Jet-lagged and running on nothing but adrenaline, we would find ourselves waiting in a small, sterile room in an attorney's office within hours of arriving at the Guat.emala City Airport. They brought him into the room and our lives have never been the same...

November 8, 2005


First moment with Dad

Meeting and holding our son (even if he wasn't even close to being legally ours yet) was magical but fleeting experience. The visit would only last 48 hours but during that time...

We got to smell that beautiful infant smell.
We got to swaddle him.
We got to feed him.
We got to walk the floors with him at 1am, 2am, 3am, and 4am.
We got to gaze upon him in all his newborn glory.
We got to experience life with an infant...our infant...for just 48 short hours.

We signed the necessary documents we came to sign and with tears in our eyes, gave him back to the attorney two days later. My heart was ripped out--once again--at leaving a child behind. Twice before, we had to do the same with his older brother. There was nothing more we could do but wait and pray for the paperwork to get filed with all the various public ministries in a timely fashion. This was a time for being schooled in all the virtues. It was a time pregnant (forgive the term) with opportunity for spiritual growth. It was during that time we had no other choice but to practice the virtues of humility, hope, faith, trustful surrender, perseverance, and love.

That pain of being separated from our new son(s) is the most difficult thing I've ever experienced...and each time, I'd swear that I would never...could never...have the strength to do it again. And yet how could I regret it?

It would be 5 more months before we'd see him again and could bring him home to the US. By that time, he would lose that baby smell and would gain 10 more pounds. But I have these pictures and those memories which I hold dear. That pain of that separation was so worth those 48 precious hours we got to know him during his first weeks of life.

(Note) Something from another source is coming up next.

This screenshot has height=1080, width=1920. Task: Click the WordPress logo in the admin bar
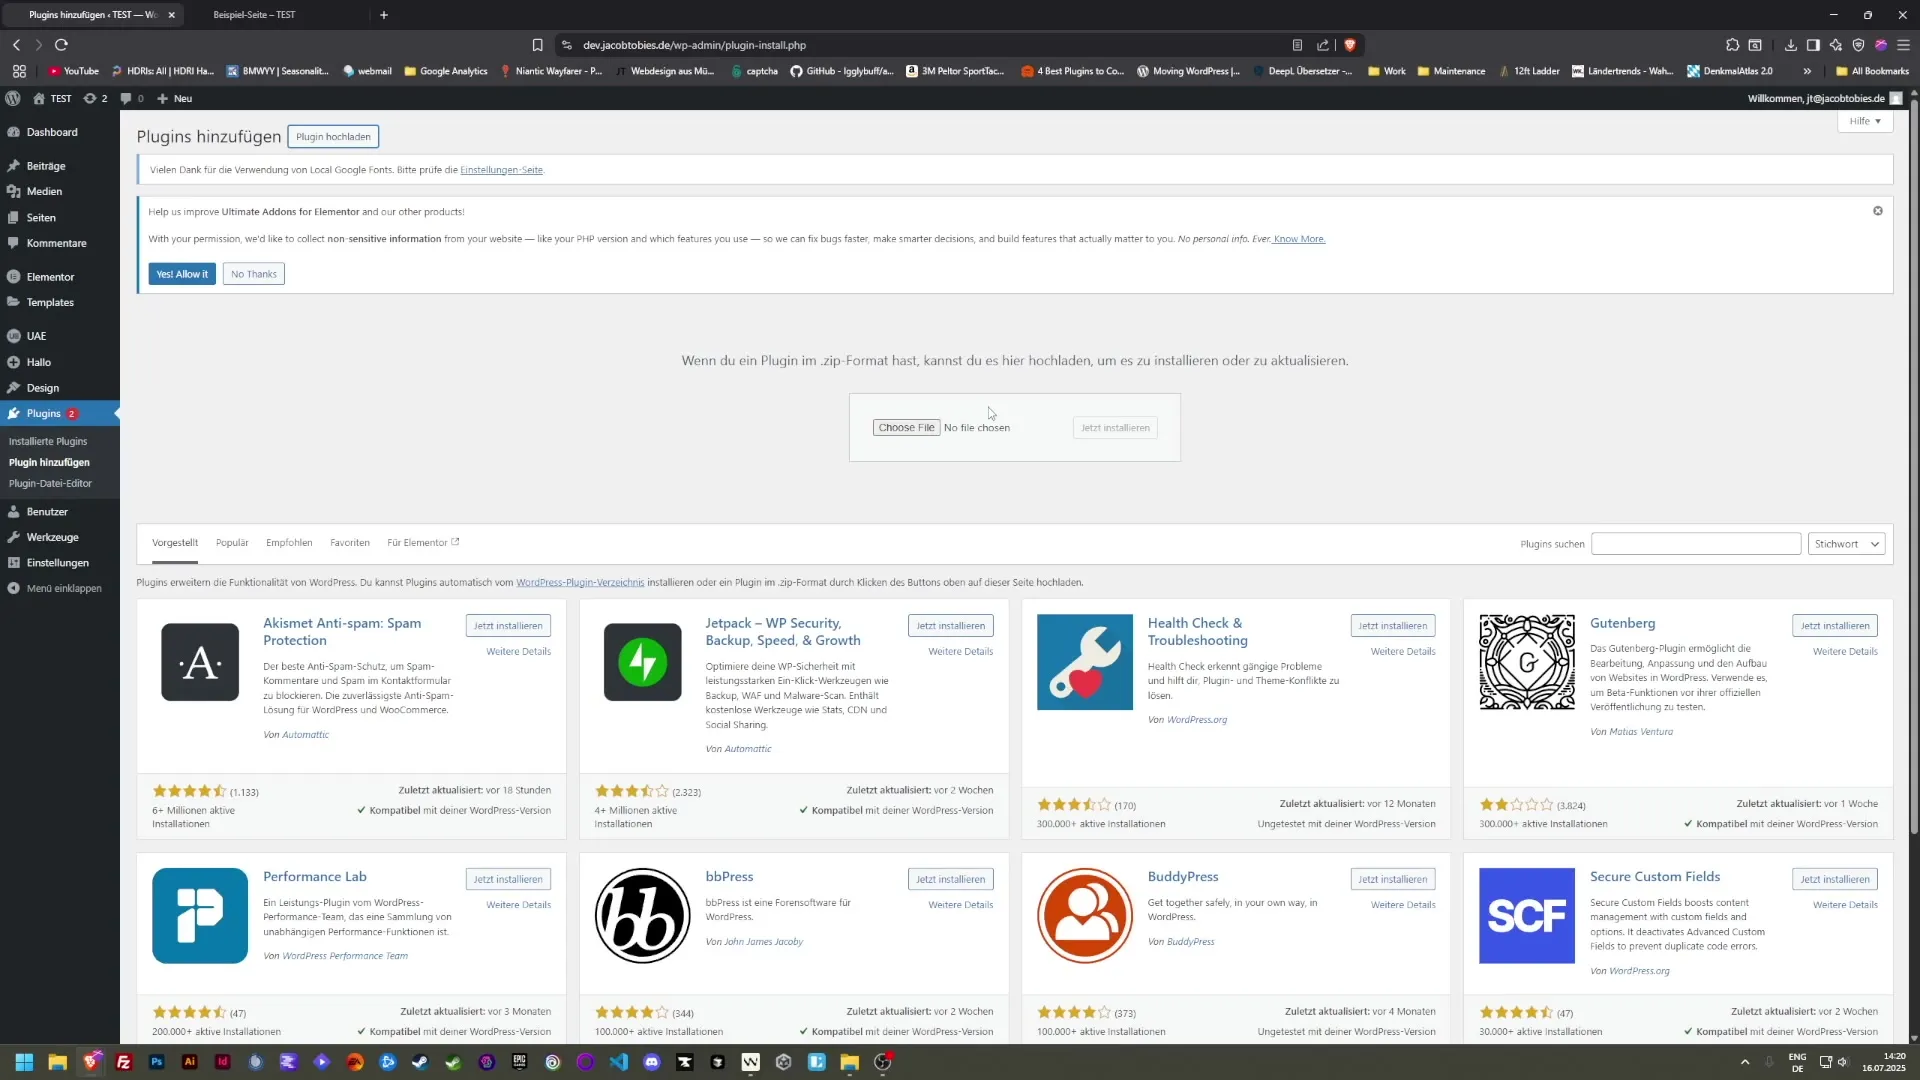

We lost so much of those early weeks and months with him and will never get that time back. But today, I have the most sweet-tempered little lovey who still climbs in bed with us at 3am.

9 comments:

Kathryn said...

So, so sweet!

There is so much suffering, so many crosses, with adoption...but ah, the redemption part...the resurrection...is so worth it.

mrsblondies said...

What a wonderful anniversary!

Grace in my Heart said...

Wow, what a blessing! I can't imagine waiting 5 months to go back to get him- you have amazing strength! I'm so glad you have the pictures to hold to. :) Your son is such a cutie!

Find joy in every journey said...

Your strength and faith are so admirable! Thanks for sharing.

Chasing said...

You have a beautiful family!

callmemama said...

What gorgeous boys! And such an amazing story - I can't imagine how hard it was to not see him for 5 whole months...

Sew said...

Oh my gosh, it rips my heart out just reading this....

God bless you for the courage it took to do it! Amazing grace!

Sew said...

Oh and beautiful babies! :)

Tucked Beneath His Wing said...

Oh my goodness, how could you not fall in love with that baby boy in the picture. He is so cute four years later too! I can't imagine how difficult it was to wait for that long after being able to hold him, but obviously it was so worth it!